CNBC: Elon Musk’s Social Media Shows Tesla Board Can’t Control Him

Dan Neil and Tesla Motors CEO Elon Musk attend Tribeca Talks After The Movie: 'Revenge of the Electric Car' during the 2011 Tribeca Film Festival at the SVA Theater on April 23, 2011 in New York City. (Photo by Dario Cantatore/Getty Images)
Dario Cantatore/Getty

In a recent article, CNBC noted that Tesla CEO Elon Musk’s latest tweets — which may see him held in contempt of his SEC settlement — prove that the company’s board can’t or won’t control him.

Recently, the SEC requested that a federal judge hold Tesla CEO Elon Musk in contempt after the CEO tweeted: “Tesla made 0 cars in 2011, but will make around 500k in 2019.” A few hours later, Musk corrected himself: “Meant to say annualized production rate at end of 2019 probably around 500k, ie 10k cars/week. Deliveries for year still estimated to be about 400k.”

In response to this, the SEC said in court documents filed on Monday: “He once again published inaccurate and material information about Tesla to his over 24 million Twitter followers, including members of the press, and made this inaccurate information available to anyone with internet access.” The SEC further said that both Musk and Tesla confirmed that his tweets had been pre-approved by the company.

Following this, CNBC posted an article titled “Elon Musk’s tweets show that Tesla’s board either can’t or won’t try to keep him in check.” In the article, CNBC notes that Tesla’s board has failed to keep the CEO under control, as they agreed to do following the company’s last run-in with the SEC. CNBC writes:

“His board has to act,” said Charles Elson, director of the John L. Weinberg Center for Corporate Governance at the University of Delaware. “They seem to be incapable of acting, which is very disappointing.”

The board’s independence and ability to restrain Musk have been frequently called into question. Several board members have close ties to Musk either through family or business. Board members include his brother Kimbal Musk, a restaurateur and Tesla investor, and Antonio Gracias, a long-time investor who also sits on the boards of Musk’s companies Solar City and SpaceX.

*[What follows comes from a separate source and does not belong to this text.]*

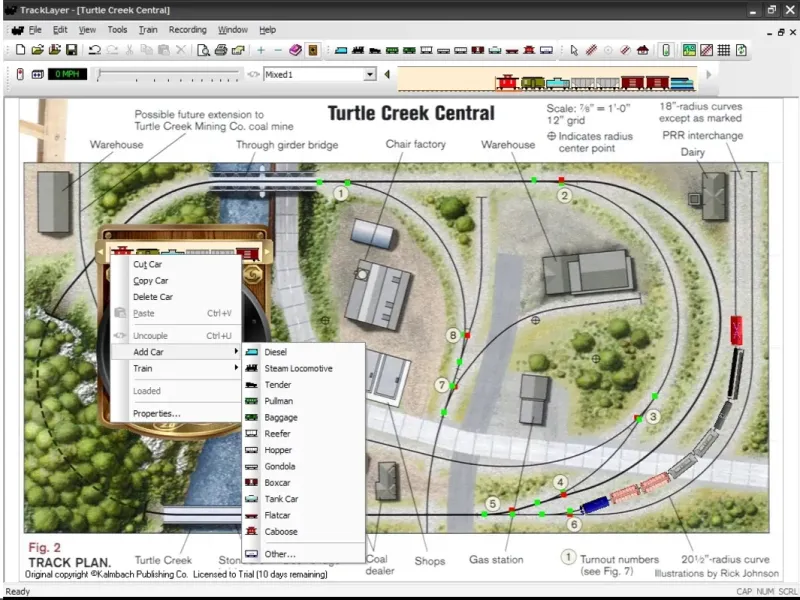800x600 pixels.
Task: Toggle the landscape background image button
Action: (689, 49)
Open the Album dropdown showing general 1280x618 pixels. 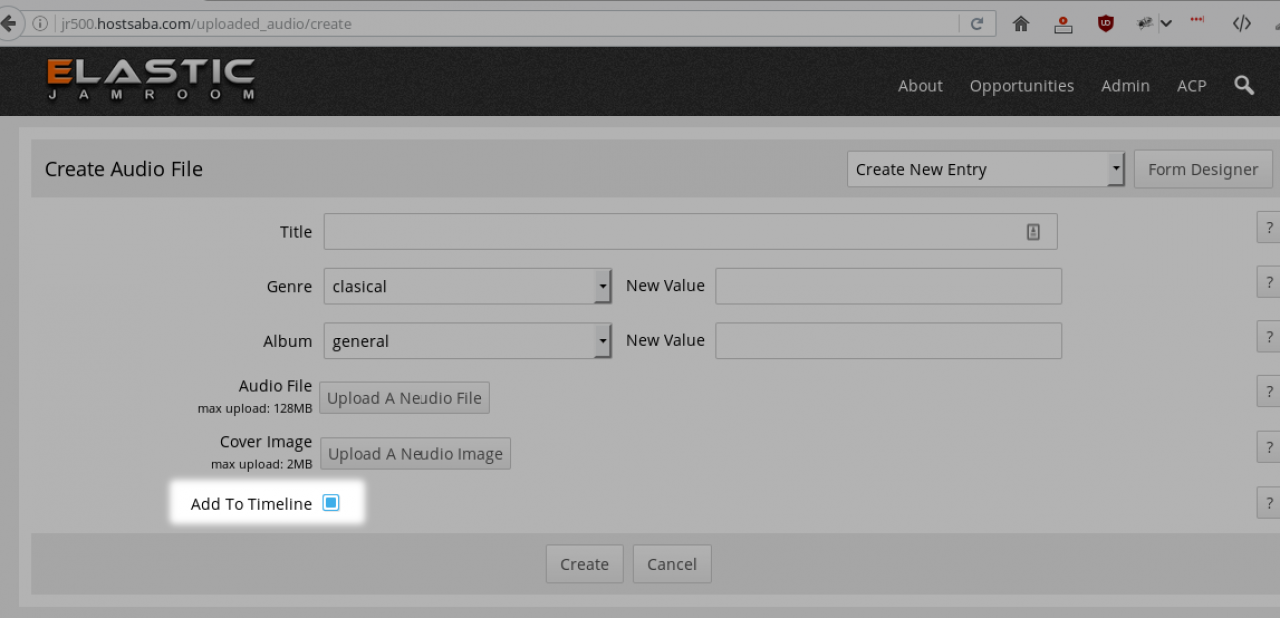(467, 341)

CNBC notes that under the company’s agreement with the SEC, Musk’s close friend and confidant Robyn Denholm was appointed to the position of chairman of Tesla’s board:

But it is unclear how much power she [Denholm] actually has over Musk, Kelley Blue Book editor Matt DeLorenzo said Tuesday on CNBC’s “Power Lunch.”

“There was this agreement to bring in Robyn Denholm as the chairman, and the real question here is: Is that window dressing? I mean the question is, “Who is sort of Elon’s boss and how is this issue going to be addressed?'” DeLorenzo said.

After the SEC’s filed its most recent complaint, Musk took to twitter again to criticize the agency, saying “Something is broken with SEC oversight.”

Even with the new additions, Musk seems to control the board, including who is appointed and removed, Elson said. Any attempt to rein him in results potentially in their replacement.

“And they value, I guess, being on the board more than acting as normal board members would in such a situation,” Elson said. “In most companies, they would be gone.”

CNBC notes that when asked in a previous interview about Tesla’s plans to monitor his tweets, Musk stated that the company may make mistakes in doing so:

In its complaint, the SEC cited an interview Musk gave with CBS’ “60 Minutes” in December when he said the company doesn’t need to review his tweets.

Asked how the company would know if he is planning to send a potentially stock-moving tweet without being able to read it, Musk told the news show, “Well, I guess we might make mistakes. Who knows?”